When Hurricane Katrina hit the U.S., some of its vital oil refineries were affected, and the Americans turned to their allies in oil production and distribution to help make up the difference until they could get back into production. In Nigeria recently, armed rebels from the Movement for the Emancipation of the Niger Delta attacked a huge oil facility off the West African coast.

Nigerian officials claimed at a global energy summit in Saudi Arabia, that such attacks had cut their oil production to their lowest level in 20 years. This had quite the impact on the oil markets, helping to send prices ever higher. The rebels are somewhat aggrieved that those they represent aren't enjoying a trickle-down effect of the oil wealth in the country.

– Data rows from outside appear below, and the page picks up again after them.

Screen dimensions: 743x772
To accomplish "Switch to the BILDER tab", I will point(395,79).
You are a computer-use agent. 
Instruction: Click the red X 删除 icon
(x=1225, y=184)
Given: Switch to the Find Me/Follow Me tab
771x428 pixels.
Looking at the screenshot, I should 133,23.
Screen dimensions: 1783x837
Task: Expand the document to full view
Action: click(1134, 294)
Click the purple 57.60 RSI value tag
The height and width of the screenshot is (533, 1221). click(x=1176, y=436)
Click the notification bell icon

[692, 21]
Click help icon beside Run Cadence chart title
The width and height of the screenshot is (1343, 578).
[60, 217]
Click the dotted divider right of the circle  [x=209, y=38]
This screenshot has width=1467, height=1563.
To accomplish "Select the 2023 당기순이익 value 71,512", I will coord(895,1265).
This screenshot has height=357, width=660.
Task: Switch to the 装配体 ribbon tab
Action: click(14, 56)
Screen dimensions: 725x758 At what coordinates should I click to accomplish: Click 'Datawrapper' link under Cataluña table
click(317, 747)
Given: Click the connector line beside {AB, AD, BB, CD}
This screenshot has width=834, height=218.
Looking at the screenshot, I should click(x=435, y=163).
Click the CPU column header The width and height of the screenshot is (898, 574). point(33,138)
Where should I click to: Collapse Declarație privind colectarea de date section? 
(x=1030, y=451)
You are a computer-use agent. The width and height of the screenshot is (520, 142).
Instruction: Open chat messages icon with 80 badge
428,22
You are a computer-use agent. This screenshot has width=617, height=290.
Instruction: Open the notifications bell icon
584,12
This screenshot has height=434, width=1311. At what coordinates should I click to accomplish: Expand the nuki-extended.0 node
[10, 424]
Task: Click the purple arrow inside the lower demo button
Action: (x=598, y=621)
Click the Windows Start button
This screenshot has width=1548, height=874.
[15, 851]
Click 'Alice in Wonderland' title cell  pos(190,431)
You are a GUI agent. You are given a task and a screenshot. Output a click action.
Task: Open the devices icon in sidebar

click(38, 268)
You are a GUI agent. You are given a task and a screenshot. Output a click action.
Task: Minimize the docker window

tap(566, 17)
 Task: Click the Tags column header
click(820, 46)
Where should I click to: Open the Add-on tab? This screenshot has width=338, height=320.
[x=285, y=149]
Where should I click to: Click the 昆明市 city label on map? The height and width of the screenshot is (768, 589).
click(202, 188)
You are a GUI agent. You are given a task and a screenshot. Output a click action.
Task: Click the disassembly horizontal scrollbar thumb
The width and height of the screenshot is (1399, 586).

But stealing oil and smuggling it elsewhere has proven to be profitable as well. Along with the kidnapping of foreign oil workers for sizeable ransoms. Resulting in oil companies finding it the better part of valour, and reasonable to decamp from the area. Nigeria is the world's eighth-largest oil exporter, supplying roughly a tenth of U.S. oil imports.

Sourcing energy for the future is a problem world-wide, no mistake about that. New theories and innovative working plans for harnessing solar power, once they're perfected and into mass production may help enormously. In the interim, there's nuclear power. And Jordan, one of the few unfortunate Middle East countries without oil resources, has signed deals with the U.S. and France, and perhaps Canada for nuclear installations.

Morocco and Turkey are looking at nuclear power for their future energy needs. As are, famously and infamously, countries like Iran - encouraging other Middle East countries, currently surfeit with ongoing oil production and consequent wealth, to make their own bids for nuclear energy sources; for entirely but understandably different reasons.